I have been on both sides of this as I mentioned. I never did anything to get closer to the goal of racing cars on a track, even though I dreamed of doing it and said I would love to. I don't think that makes me worse or better than anyone who followed through, just as I don't think someone who takes an interest in mountain biking but doesn't make it happen is better or worse; it's just likely their priorities lie elsewhere. Maybe that's family, maybe that's music or maybe just earning a buck, but while I respect those who make choices to pursue mountain biking, even when it's inconvenient, I also respect those who pursue other courses. 

My argument isn't that if you are skilled enough or smart enough or good enough at networking - it's about passion and drive. I don't see how those are smug or elitist unless you are attaching meaning that I haven't suggested. 

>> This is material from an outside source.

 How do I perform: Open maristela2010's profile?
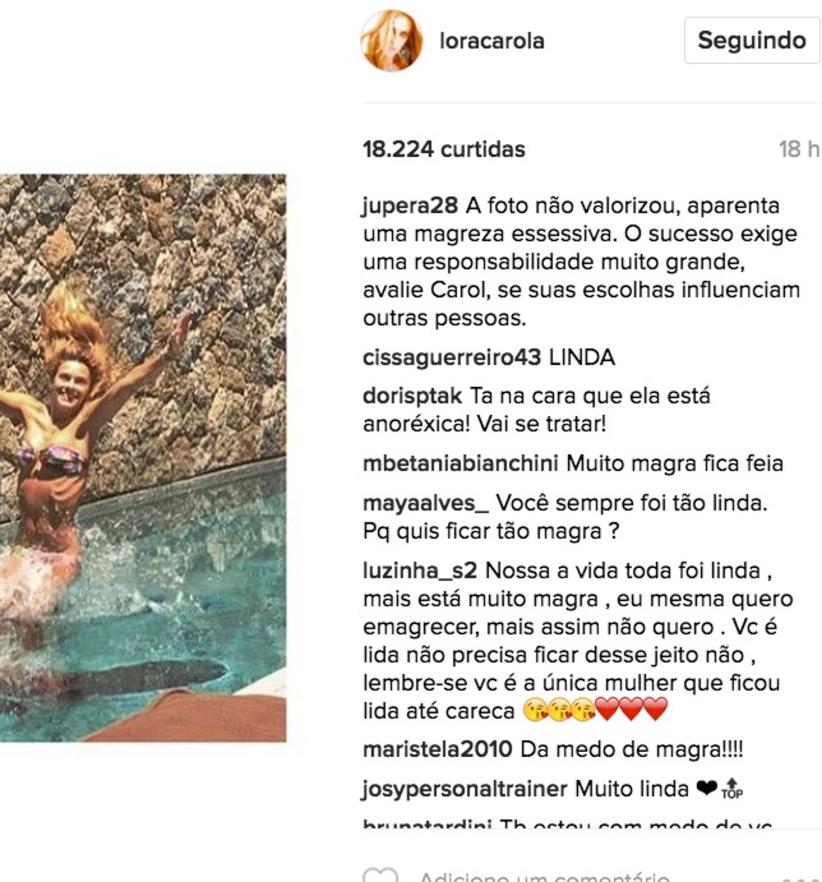(x=438, y=749)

I'm a believer that life is about choices. I'm not saying it's easy or convenient or tidy, but the fact that some people figure it out is all the evidence I need. If you choose not to do something in life, own it. Blaming the industry or your location or most other obstacles that aren't actually physical barriers is a cop out and imho it means that for whatever reason you haven't chosen to make it happen.

If it's smug and elitist to suggest the dude on the clapped out ten year old Stinky can have just as much fun as the dude on the carbon super bike - or even more - then I guess I'm smug and elitist.

And I did think Peter Egan's point of view was a bit rich as a 20 year old. It wasn't until years later that I realized he was right.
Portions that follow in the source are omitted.